Direct translation presents a discrete virtual-machine appearance to each guest operating system and the applications riding on top of it.
Guest operating systems in this scheme don't need to be modified or be aware of the virtualized representation state of the hardware platform, because their resource needs are managed by the microkernel. VMware's ESX platform is a prime example of a direct hardware-virtualization system.
1a. Client direct-processor emulation
A variant of native virtualization is a process called client direct-processor emulation, where applications of another operating system are given operating-system resource-emulation capability. This scheme lets applications native to Windows XP work on Apple's Macintosh OS 10.4 using products from Parallels or Microsoft.

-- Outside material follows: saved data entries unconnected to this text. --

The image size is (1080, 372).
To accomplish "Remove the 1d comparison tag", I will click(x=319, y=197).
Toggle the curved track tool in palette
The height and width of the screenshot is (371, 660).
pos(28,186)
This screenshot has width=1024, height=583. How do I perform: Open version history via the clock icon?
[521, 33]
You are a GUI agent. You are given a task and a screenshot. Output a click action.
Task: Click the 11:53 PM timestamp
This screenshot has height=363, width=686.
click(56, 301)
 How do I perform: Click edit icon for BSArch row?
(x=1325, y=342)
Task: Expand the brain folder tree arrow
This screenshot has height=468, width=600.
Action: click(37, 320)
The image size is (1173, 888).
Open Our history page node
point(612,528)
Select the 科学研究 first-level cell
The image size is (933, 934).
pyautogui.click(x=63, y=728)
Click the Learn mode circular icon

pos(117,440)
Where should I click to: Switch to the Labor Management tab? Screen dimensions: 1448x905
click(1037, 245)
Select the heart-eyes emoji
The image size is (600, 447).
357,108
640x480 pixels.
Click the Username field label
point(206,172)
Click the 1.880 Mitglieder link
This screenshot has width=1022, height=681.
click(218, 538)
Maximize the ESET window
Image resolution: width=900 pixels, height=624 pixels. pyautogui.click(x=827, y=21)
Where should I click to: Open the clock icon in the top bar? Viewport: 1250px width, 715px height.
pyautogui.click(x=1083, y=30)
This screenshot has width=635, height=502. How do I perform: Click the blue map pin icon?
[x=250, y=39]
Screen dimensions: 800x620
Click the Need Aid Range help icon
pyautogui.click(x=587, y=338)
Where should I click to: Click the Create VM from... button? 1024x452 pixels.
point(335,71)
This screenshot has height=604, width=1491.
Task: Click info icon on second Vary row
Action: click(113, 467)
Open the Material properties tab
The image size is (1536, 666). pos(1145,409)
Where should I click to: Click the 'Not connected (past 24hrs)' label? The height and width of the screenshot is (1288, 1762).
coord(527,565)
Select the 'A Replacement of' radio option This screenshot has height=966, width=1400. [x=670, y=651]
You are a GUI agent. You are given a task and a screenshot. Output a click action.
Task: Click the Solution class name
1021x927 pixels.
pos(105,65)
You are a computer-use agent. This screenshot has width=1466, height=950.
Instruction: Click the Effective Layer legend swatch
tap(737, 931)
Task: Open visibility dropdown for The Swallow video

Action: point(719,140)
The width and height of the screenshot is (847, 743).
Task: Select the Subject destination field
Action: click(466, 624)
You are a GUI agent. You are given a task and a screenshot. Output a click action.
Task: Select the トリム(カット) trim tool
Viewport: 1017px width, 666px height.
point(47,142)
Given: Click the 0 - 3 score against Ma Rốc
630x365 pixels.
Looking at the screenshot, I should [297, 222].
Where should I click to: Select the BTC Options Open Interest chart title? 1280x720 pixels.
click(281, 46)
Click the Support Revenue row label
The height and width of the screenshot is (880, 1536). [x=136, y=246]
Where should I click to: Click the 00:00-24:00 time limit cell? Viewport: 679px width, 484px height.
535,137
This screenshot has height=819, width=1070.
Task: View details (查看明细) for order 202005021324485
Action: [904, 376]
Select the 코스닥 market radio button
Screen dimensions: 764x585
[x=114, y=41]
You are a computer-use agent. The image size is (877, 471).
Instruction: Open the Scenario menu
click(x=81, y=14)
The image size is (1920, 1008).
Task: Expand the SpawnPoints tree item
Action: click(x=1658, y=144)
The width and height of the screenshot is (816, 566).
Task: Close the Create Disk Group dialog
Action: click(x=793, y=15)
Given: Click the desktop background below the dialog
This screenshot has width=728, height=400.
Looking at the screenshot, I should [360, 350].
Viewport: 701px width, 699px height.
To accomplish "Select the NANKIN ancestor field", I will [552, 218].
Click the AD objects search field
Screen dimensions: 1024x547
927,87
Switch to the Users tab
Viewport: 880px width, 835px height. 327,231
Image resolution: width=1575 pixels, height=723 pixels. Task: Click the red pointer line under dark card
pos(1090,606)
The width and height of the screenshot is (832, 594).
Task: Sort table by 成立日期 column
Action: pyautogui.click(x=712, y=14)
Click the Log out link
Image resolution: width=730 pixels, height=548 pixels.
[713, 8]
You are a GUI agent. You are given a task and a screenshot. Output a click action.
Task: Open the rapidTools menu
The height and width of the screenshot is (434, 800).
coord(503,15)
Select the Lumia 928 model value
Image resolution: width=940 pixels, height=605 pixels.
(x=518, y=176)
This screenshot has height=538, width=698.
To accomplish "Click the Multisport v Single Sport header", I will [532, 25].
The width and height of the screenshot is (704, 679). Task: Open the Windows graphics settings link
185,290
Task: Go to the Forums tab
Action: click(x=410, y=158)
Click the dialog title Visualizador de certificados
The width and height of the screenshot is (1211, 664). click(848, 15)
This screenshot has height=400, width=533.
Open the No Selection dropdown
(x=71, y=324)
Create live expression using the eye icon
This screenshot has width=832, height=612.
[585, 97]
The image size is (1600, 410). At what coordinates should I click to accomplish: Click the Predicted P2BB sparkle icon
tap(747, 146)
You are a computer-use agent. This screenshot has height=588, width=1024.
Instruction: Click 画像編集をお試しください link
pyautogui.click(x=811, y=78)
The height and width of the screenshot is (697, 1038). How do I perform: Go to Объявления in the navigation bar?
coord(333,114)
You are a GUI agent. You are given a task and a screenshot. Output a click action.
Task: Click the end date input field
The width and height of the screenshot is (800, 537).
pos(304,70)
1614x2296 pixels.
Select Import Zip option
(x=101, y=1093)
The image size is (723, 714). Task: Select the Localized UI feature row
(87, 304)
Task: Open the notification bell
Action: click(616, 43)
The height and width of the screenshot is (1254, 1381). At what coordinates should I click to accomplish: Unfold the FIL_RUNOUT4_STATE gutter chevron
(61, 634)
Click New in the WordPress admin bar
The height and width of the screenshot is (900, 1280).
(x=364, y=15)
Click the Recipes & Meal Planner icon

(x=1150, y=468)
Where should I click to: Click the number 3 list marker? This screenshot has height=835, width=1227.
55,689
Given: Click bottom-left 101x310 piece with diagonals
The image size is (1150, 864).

This is a scheme typically associated with desktop virtualization.
2. Paravirtualization
The second variety, called paravirtualization, also uses a hypervisor host operating system, but it presents hardware resources to "aware" kernel versions of guest operating systems. Virtual Iron Software uses a branch of the Xen open source project in its virtual-machine platform and management products that approach virtualization in this manner.
Hypervisors of the first variety translate instructions on the fly, remapping resources directly or to arbitration code (instruction-translation routines) for all guest operating-system requests. Paravirtualized systems don't need to go that far, because the instructions needed for guest operating systems have been made "aware" that resources are to be directed to a paravirtualized kernel instance underneath. In turn, the paravirtualized services are offered in a way that links to guest operating systems efficiently. Or so the argument goes. There is much contention about which virtualization method is more efficient, and for what server roles.
2a. Containers
A variant of paravirtualization is a container, also known as a sandbox or application partition. Generally, containers provide additional application isolation from the misbehavior of other applications (and perhaps system events) to provide isolation, application behavior control, instance monitoring, higher availability or other administration needs.
To one degree or another, containers make a logical element of an application and often represent system resources to the application as though the application were the only one living on the host. Championed by Sun, containers can be found in Solaris, but other forms of containers are offered by Microsoft in SoftGrid, Red Hat Linux in SELinux and by Symantec/Altiris in SVE -- a sandbox for applications used in Windows 2000/XP/Vista/2003 platforms.